Making the VM as compatible as possible with Ethereum is great for developer experience. Engineers could rely on standards that have been refined in the Ethereum ecosystem, including DSLs (Solidity/Vyper), token standards (ERC20/ERC721) and block explorers. In an ideal world, developers could simply copypasta smart contracts from Ethereum onto ZK rollups.
However, such backwards compatibility comes at the expense of longer proof times. Several of Ethereum’s cryptographic primitives, including Keccak and RLP-based Merkle Patricia tree, require expensive ZK computation. Supporting such complex ZK proofs may also require specialized proving hardware at the expense of decentralization.
Below is a summary of the zkEVM design space taken from Vitalik’s blog, where Type 1 is fully Ethereum-equivalent and Type 4 is high-level language equivalent:
Current Projects
The table below summarizes the design choices made by players in the ZK rollup space (taking into consideration recent zkEVM announcements).
zkSync
- Short-term Scalability: Of the live rollups, zkSync seems best positioned to support high TPS activity. Specifically, zkPorter is offered as an off-chain DA solution which is supposed to support 10x TPS and interoperate with their on-chain DA rollup.
- Developer Experience: Although only a high-level language equivalent, zkSync’s zkEVM solution compiles Solidity/Vyper to Yul IR before going to LLVM IR. Down the line, developers should be able to write smart contracts in other languages like Rust or C that can compile to LLVM IR.
Starknet
- Long-term Scalability: As one of the only projects with a pure STARKs based approach, Starknet could win the long-term scalability battle, leveraging favorable proof generation times for complex circuits.

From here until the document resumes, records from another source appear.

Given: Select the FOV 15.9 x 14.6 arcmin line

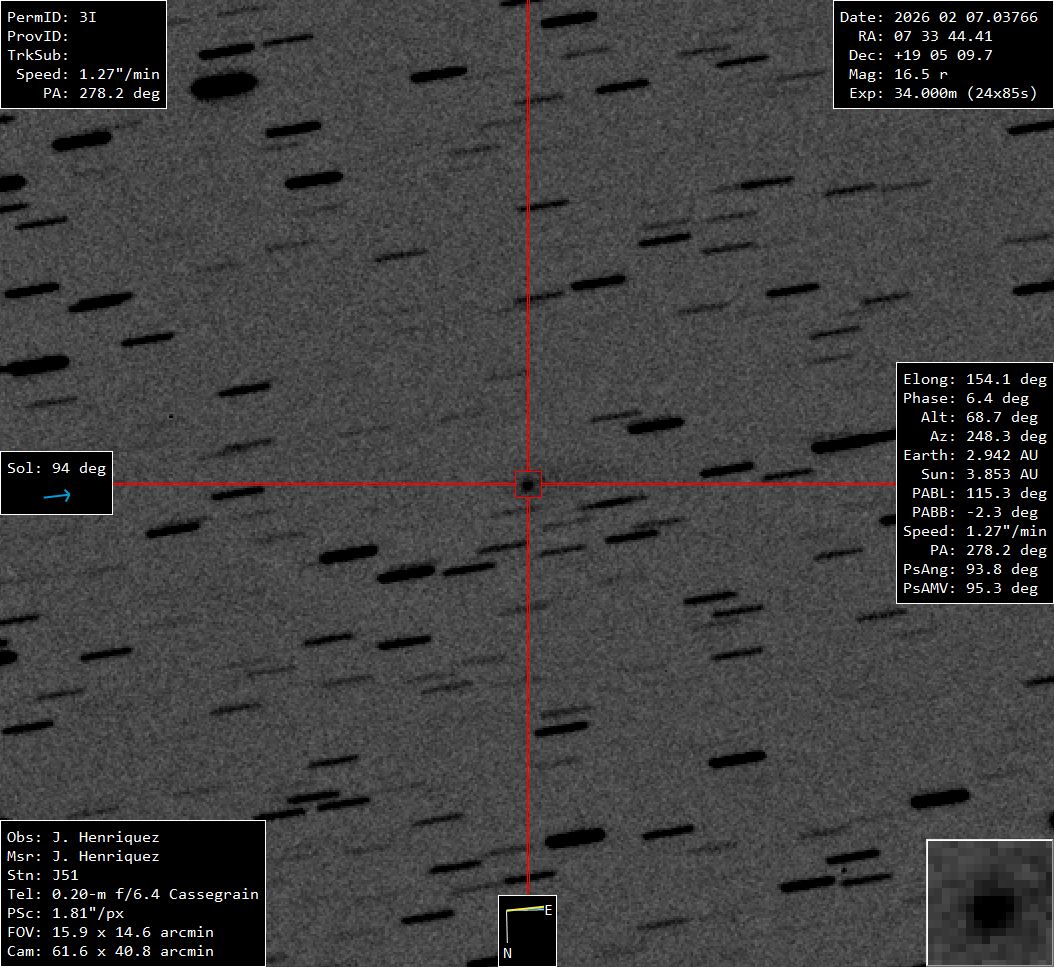Looking at the screenshot, I should click(110, 932).
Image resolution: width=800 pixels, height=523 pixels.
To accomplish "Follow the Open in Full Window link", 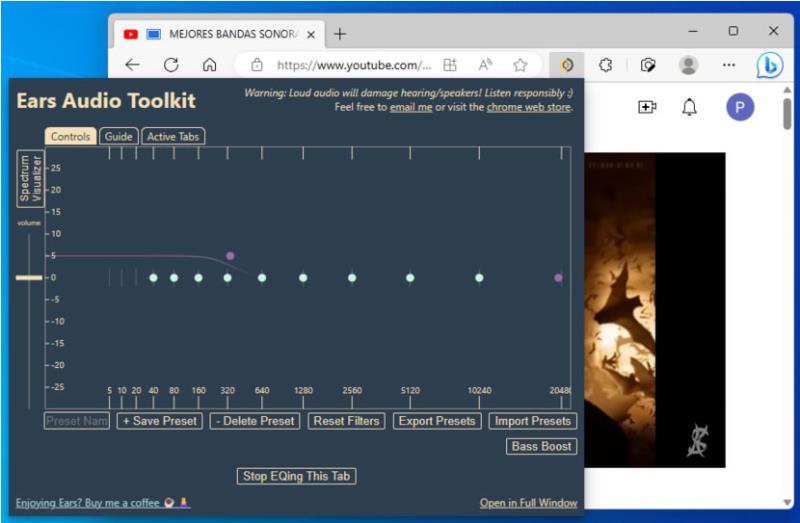I will point(528,503).
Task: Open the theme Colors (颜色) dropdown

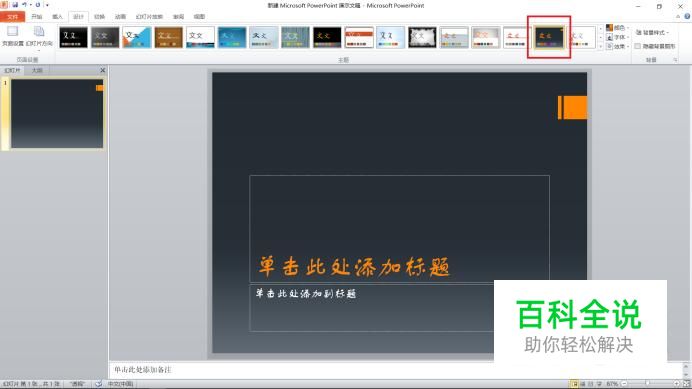Action: [x=617, y=28]
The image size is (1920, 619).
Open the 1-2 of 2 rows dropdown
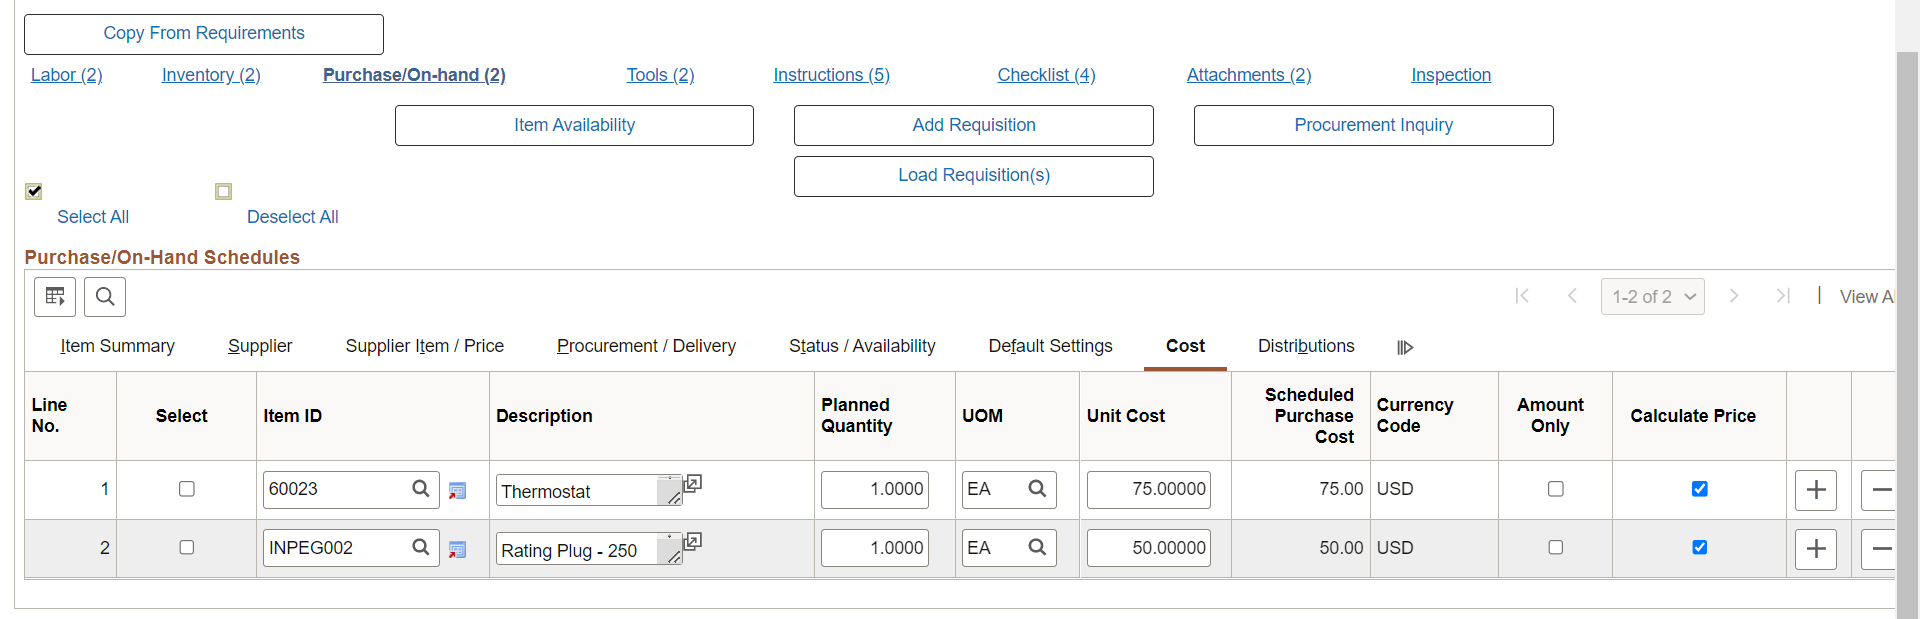click(1652, 297)
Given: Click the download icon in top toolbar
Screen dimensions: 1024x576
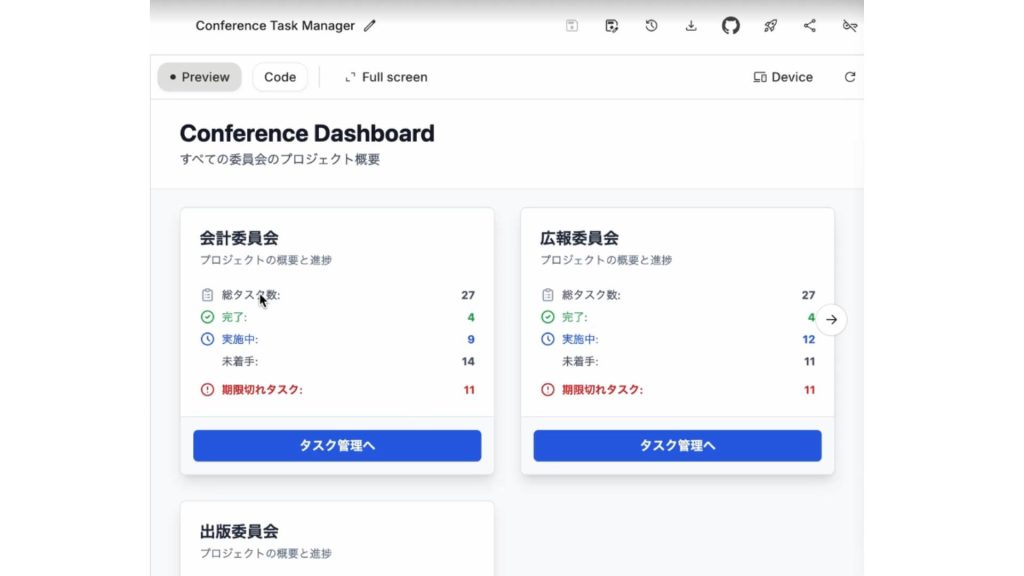Looking at the screenshot, I should pos(691,26).
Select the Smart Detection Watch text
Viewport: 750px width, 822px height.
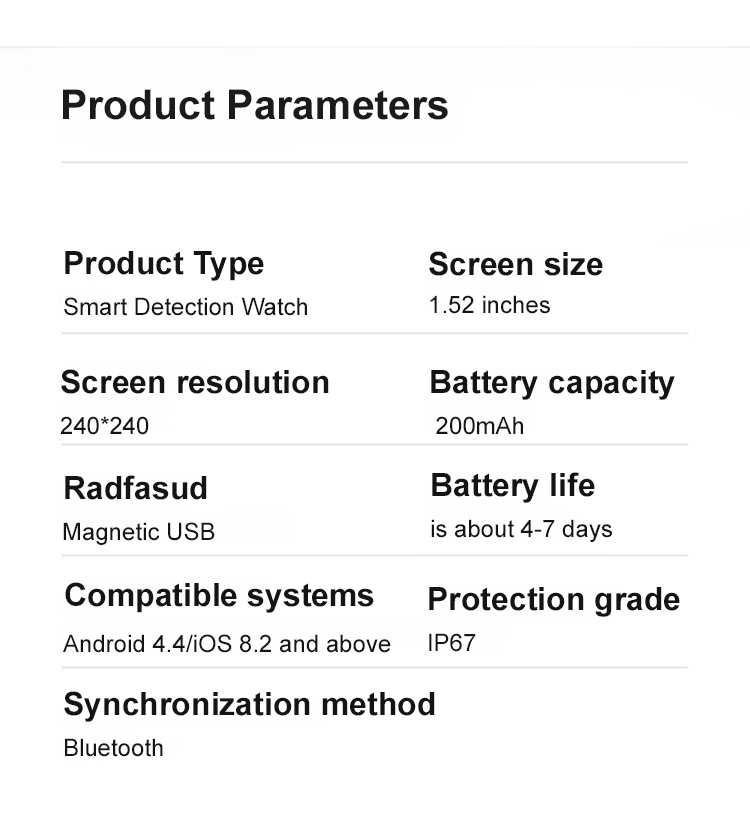[x=185, y=307]
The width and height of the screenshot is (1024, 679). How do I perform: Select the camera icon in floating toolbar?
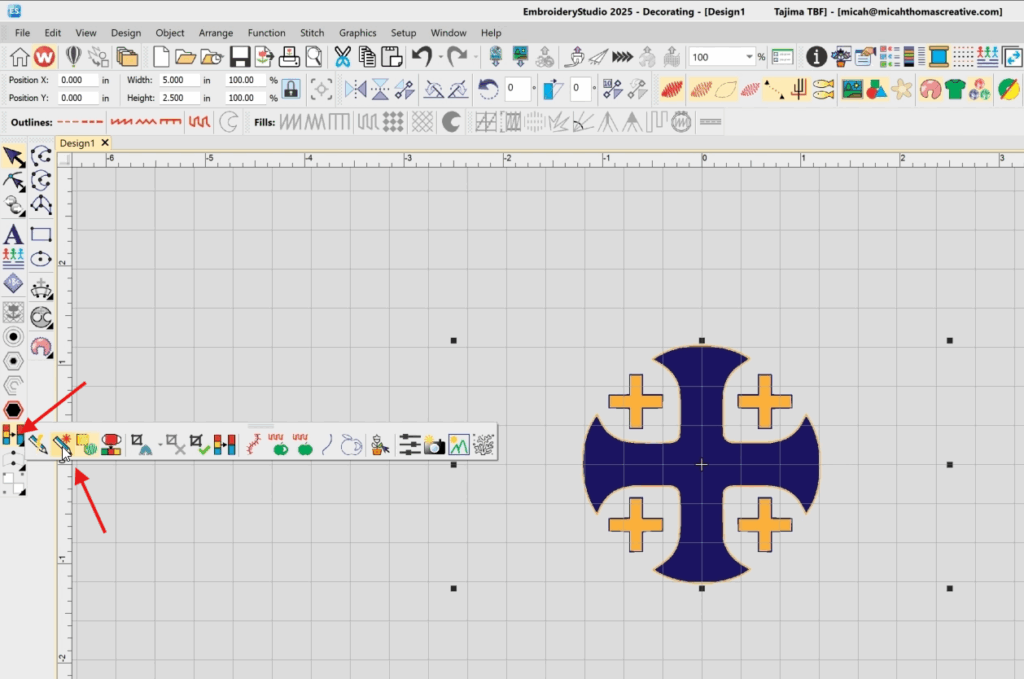click(x=434, y=445)

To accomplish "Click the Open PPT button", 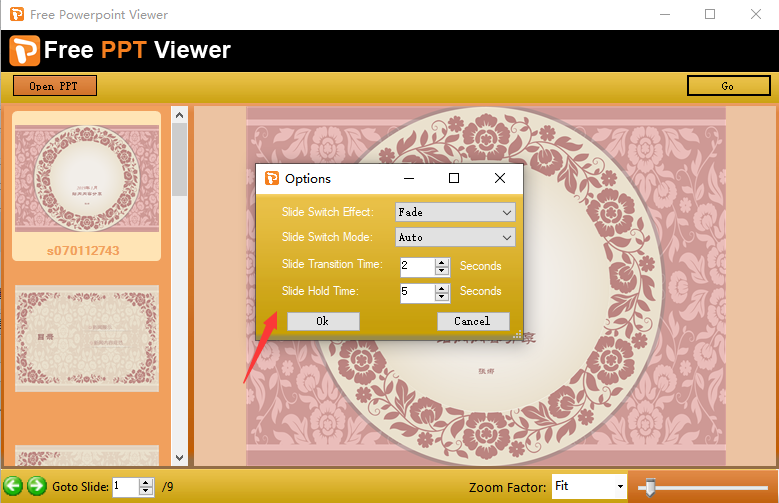I will coord(54,86).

- Decentralization: Given the closed-source prover, DAC approach to the Validium and lack of escape mechanism, Starknet seems a bit more centralized, for the time being.
- Developer Experience: Developers will be required to use Starkware’s DSL programming language Cairo, which is not EVM compatible. Although Nevermind’s Wrap project is building a Solidity Cairo transpiler.
Polygon zkEVM
- Many unknowns given it is not live.
- Decentralization: The only project committed to launching with a decentralized sequencer/prover network (based on proof-of-efficiency).
- Developer Experience: Attempting to build a Type 2 zkEVM, which achieves perfect equivalence at the VM level, though the data structures that hold Ethereum state may be different. Ethereum execution clients may not work, but most developer tooling should carry over.
- Scalability: A Type 2 zkEVM sacrifices performance for backwards compatibility. It cannot eliminate all the ZK-unfriendly parts of the Ethereum stack.
Scroll
- Many unknowns given it is not live.
- Developer Experience: Want to build the most backwards compatible VM.
- Scalability: The Type 2 zkEVM plus on-chain DA may limit throughput and proof generation times.
Aztec
- Privacy: Most Aztec use is limited to the DEX zk.money, but is the only project building privacy directly into its rollup.
- Developer Experience: All smart contracts have to be written in Noir, which is fairly new and lacks tooling.